Repurposed by Eason Pek
Writing on each other’s autograph books used to be a widely-followed campus tradition. That’s how classmates exchanged contact details, shared memories, words of appreciation and encouragements, as well as mementos like pictures, neoprints, bookmarks or celebrity stickers before parting ways.
But the tradition has since taken a back seat. With social media, we can now just “follow” our friends, create class pages on Facebook or Instagram, or keep everyone in chat groups, rendering the autograph books redundant.
Mr Daniel Tan, 37, also keeps his secondary school autograph book from 20 years ago. The yellowed pages are filled with friendship poems and parting messages, some written in calligraphy and others with colored pens and markers. Some of his classmates included pictures of themselves while others doodled away. The book “reminds you of who you were back then, the good and the bad”, said Mr Tan. “It’s one of those things that you cannot replace.”
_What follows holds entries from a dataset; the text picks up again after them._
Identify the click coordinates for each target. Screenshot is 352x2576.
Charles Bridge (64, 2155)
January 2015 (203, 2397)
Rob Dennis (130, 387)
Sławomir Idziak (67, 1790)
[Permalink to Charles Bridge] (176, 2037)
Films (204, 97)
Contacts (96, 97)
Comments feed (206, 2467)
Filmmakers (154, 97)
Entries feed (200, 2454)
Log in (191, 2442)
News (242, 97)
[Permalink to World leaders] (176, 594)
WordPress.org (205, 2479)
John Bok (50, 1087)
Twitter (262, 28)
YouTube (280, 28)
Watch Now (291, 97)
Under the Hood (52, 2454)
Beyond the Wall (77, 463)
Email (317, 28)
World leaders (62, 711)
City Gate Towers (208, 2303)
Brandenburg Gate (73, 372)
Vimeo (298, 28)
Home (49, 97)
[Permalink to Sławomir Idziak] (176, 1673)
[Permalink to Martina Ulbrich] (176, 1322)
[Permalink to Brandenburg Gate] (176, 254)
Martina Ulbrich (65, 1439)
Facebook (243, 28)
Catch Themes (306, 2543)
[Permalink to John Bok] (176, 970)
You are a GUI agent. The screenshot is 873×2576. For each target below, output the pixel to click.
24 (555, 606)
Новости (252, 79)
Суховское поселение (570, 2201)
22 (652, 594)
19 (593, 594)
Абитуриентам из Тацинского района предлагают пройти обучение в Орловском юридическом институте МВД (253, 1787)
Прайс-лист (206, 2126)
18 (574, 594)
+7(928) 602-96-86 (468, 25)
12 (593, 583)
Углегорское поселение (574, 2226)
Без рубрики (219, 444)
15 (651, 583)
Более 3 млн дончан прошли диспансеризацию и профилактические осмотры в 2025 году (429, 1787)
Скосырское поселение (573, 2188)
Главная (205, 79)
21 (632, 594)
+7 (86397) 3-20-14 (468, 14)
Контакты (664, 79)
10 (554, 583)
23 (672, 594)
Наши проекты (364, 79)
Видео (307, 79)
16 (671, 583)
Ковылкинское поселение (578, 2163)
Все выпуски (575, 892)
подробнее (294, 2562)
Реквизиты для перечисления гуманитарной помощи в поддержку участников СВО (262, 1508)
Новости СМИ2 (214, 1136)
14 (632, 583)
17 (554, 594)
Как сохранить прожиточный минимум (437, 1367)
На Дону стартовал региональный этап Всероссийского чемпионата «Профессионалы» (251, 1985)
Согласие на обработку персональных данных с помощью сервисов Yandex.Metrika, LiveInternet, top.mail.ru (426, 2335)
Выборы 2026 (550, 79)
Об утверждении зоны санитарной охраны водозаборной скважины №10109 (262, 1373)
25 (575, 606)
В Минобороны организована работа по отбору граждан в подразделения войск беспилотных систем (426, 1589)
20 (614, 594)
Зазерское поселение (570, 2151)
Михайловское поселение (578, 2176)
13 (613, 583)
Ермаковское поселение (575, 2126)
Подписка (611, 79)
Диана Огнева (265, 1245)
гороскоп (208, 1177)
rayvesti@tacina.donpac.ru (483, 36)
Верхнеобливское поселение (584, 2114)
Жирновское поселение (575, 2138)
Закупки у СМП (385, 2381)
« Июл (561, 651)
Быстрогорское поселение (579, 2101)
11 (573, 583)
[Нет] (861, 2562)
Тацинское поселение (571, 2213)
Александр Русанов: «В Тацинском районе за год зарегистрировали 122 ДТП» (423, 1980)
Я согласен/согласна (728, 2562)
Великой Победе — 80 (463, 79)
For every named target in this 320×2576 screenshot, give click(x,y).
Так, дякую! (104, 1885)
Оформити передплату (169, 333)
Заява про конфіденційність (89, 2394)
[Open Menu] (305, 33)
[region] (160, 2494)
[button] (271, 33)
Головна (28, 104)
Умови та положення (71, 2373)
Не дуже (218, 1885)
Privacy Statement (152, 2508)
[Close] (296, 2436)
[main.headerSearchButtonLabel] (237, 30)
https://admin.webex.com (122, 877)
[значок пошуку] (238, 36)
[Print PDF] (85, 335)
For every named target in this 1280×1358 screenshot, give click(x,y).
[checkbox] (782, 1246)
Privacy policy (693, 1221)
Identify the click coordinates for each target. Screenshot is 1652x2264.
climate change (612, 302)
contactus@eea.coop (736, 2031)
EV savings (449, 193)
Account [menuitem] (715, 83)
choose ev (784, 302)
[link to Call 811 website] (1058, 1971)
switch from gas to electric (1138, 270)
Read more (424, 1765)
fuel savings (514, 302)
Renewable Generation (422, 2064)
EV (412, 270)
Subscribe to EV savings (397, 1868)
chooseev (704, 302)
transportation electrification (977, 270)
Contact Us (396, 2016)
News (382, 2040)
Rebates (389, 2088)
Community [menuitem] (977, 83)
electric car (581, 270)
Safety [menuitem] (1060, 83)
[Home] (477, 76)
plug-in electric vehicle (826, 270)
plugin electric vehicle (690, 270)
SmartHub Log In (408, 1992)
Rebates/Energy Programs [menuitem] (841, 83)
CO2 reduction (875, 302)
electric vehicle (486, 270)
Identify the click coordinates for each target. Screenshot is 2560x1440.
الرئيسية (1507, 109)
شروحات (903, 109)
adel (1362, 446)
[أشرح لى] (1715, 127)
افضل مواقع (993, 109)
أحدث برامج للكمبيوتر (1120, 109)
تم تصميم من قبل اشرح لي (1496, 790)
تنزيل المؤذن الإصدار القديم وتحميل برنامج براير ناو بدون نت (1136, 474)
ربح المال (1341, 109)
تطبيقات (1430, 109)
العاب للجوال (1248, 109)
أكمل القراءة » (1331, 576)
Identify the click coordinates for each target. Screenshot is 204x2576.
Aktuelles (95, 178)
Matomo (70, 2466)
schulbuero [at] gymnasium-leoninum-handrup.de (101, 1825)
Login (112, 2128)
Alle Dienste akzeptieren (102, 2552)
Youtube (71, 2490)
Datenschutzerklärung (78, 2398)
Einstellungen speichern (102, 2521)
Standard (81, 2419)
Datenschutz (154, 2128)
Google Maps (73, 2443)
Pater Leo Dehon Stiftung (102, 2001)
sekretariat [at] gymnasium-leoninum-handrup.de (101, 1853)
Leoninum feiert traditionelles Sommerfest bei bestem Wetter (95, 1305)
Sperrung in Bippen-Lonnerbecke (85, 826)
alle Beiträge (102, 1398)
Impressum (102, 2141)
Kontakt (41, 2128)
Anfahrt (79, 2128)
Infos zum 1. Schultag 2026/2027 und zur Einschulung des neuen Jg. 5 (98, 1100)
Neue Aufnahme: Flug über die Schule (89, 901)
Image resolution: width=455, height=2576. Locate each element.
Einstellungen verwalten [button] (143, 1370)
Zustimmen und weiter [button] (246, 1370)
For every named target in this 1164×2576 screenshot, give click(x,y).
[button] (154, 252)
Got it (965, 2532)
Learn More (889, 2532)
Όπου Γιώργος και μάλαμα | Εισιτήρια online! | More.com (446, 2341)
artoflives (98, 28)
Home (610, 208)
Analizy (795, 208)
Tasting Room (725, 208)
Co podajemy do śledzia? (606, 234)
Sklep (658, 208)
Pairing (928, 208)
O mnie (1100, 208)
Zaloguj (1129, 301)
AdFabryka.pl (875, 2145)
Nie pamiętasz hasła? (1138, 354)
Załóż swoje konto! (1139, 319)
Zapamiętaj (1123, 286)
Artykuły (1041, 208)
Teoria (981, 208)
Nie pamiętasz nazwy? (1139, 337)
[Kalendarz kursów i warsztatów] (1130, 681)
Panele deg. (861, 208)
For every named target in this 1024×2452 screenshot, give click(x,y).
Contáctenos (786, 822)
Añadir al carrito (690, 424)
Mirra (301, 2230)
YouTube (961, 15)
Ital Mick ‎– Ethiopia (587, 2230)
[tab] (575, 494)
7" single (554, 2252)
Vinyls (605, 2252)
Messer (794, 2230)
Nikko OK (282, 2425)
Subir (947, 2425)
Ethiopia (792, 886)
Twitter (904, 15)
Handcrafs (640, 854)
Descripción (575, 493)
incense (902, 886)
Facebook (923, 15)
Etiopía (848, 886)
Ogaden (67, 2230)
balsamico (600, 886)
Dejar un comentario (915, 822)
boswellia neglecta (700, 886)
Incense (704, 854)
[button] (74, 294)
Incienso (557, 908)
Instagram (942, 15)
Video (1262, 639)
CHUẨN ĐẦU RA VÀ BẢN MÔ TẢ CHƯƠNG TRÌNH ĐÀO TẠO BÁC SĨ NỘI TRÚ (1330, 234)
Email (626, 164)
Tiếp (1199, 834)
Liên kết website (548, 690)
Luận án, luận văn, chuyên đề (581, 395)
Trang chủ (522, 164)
For Ms Wee Li Lin, making her own autograph book isn’t enough. She’s gone one step further to make a nostalgic short film, My Autograph Book. The director said she wanted to use the film to capture the idea of friendship.
“Each autograph captures the character of who that person is,” said Ms Wee. “If you sign in my book, you would write me a poem that encapsulates who you are and what our friendship means.”
She also added that the autograph book is like a “healing book”, as it’s where schoolmates could jot down best wishes for one another regardless of what had happened during their school years.
Mr Stanley Tan and Ms Antoinette Wong, founders of the little dröm store, also miss the autograph book tradition. They are selling a collection of notebooks, with design elements that are inspired by their autograph books.
Mr Tan said: “We’re trying to remember all the little things that we would do in that given space within the little book, like using highlighters to add color, writing a secret message inside a folded corner of the page and writing ‘open me’ on the outside.”
He hopes this gives people a chance to “take a break from social media, to take a step back and look and how people used to connect with one another”.